Hollywood figures quit "rip-off" church as Australian prime minister threatens parliamentary inquiry into its activities.
The security at the red-brick and glass-walled horseshoe of the John
Joseph Moakley courthouse on Boston's waterfront was unusually tight.
Anybody who was not a member of the city's bar association was swept
with a search wand. Photo IDs were checked. Mobile phones were taken
from guests, who included the Hollywood star Tom Cruise.

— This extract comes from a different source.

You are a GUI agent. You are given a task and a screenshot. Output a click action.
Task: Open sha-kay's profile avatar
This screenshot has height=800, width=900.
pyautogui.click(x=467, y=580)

The occasion was a memorial service for Scientology's
top legal adviser for a quarter of a century, Earle Cooley. The
controversial head of Scientology worldwide, David Miscavige, delivered
the eulogy, thanking his late friend for his contribution to the neo-religion during his career, much of which was spent pursuing journalists and former members who spoke out against it.
Miscavige
may since have wondered privately what Cooley would have made of the
events of last week. Scientology, founded in 1953 by the late science
fiction pulp novelist, serial fantasist and inveterate self-publicist L
Ron Hubbard, is under fire again across the globe, following years of
struggle to be recognized - with some success - as a legitimate church.
The
church has just been denounced in the strongest possible terms in the
Australian parliament. Prime minister Kevin Rudd has expressed his
concern over allegations of "a worldwide pattern of abuse and
criminality" and is contemplating a parliamentary inquiry. The
organization is under police investigation and yesterday angry
ex-Scientologists, spurred on by the claims, converged on its
Australian headquarters calling for its tax-exempt status to be revoked.